My husband’s grandmother died yesterday. I have already told him I won’t be going to the funeral or any of the rites involved. I didn’t go to my dad’s funeral 4 years ago either, nor my grandfather. And we were as close as family can be. It is not coldness or indifference.

When I was very young my aunt died and that is my first and last recollection of a funeral I have. I couldn’t sleep for 2 weeks after that. I remember going to bed and keeping my eyes open because if I closed it I will see the casket lying next to my bed. I remember having nightmares of my dead aunt dresses in white, her skin pale and cold, as I have seen it in the casket. Those images never went away and that is how I remember her, although she was a very happy and vivacious person. I saw pictures of her many times after that, I forced myself to bring back memories of her before she passed away, but it didn’t work. Te only image that appears in my head when I remember her is the one in the casket, a white and cold image that scares me.

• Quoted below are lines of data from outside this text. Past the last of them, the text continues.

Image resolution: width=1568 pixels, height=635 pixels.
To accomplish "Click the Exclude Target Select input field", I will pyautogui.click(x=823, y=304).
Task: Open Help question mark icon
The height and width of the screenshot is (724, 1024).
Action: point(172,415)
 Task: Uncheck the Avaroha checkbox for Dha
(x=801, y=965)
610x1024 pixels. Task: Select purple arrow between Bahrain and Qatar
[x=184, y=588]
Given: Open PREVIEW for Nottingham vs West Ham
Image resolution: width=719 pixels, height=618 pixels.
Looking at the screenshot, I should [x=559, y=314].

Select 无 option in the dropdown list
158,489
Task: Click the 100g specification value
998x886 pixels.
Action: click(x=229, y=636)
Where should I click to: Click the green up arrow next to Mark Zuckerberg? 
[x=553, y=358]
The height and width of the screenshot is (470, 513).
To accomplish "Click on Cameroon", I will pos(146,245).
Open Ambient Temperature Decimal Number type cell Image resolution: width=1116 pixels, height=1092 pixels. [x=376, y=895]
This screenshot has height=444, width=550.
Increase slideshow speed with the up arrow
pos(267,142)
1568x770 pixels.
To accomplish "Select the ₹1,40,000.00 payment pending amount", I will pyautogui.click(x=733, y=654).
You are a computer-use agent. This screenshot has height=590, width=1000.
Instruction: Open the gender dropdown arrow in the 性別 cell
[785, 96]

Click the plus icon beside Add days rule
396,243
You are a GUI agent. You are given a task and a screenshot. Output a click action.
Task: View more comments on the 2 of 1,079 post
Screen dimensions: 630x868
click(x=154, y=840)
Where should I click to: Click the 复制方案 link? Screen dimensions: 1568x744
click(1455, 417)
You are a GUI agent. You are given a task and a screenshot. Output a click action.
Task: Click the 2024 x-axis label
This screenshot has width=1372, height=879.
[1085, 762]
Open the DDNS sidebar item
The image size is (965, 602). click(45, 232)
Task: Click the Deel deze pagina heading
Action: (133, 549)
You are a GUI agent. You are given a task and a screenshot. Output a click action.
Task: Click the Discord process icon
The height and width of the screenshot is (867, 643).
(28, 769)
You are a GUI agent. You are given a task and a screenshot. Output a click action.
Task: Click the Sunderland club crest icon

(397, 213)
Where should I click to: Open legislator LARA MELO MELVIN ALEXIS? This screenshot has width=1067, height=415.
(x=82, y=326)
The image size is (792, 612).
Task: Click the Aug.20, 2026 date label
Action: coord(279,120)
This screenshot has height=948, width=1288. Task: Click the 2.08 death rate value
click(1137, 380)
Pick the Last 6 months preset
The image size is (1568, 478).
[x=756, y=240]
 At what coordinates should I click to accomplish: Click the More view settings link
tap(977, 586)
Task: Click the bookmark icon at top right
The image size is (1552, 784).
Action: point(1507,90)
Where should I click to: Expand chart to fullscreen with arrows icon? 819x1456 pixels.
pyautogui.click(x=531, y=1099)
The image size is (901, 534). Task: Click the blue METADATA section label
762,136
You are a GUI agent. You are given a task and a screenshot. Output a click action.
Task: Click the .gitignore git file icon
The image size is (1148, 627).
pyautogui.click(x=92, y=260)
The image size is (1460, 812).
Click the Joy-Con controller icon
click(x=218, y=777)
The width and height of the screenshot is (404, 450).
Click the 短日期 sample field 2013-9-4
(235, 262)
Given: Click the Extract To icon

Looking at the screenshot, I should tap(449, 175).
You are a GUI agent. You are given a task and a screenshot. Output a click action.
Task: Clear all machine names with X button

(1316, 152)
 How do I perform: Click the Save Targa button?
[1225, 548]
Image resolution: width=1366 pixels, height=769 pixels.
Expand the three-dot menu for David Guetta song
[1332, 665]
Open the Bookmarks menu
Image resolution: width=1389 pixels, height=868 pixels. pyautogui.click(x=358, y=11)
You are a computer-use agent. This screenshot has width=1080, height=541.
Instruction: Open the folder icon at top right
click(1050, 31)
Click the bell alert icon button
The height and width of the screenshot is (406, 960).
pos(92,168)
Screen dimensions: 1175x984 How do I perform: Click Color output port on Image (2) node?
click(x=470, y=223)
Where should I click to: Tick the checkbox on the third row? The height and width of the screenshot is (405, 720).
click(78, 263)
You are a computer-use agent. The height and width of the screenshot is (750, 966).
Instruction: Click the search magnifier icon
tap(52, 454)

So I have never gone to a funeral after that. Not even my own dad. I didn’t want to risk remembering him that way. And when people suffer a loss of a loved one I just hug them but say as little as possible. I don’t think there is anything you can say that would make them feel better, it didn’t work for me. People would came and try to console me, tell me how great a person my dad was. Well, I knew that! I didn’t want to hear it like that was news, I just wanted for everybody to leave me alone. And so that’s what I do when somebody losses a loved one.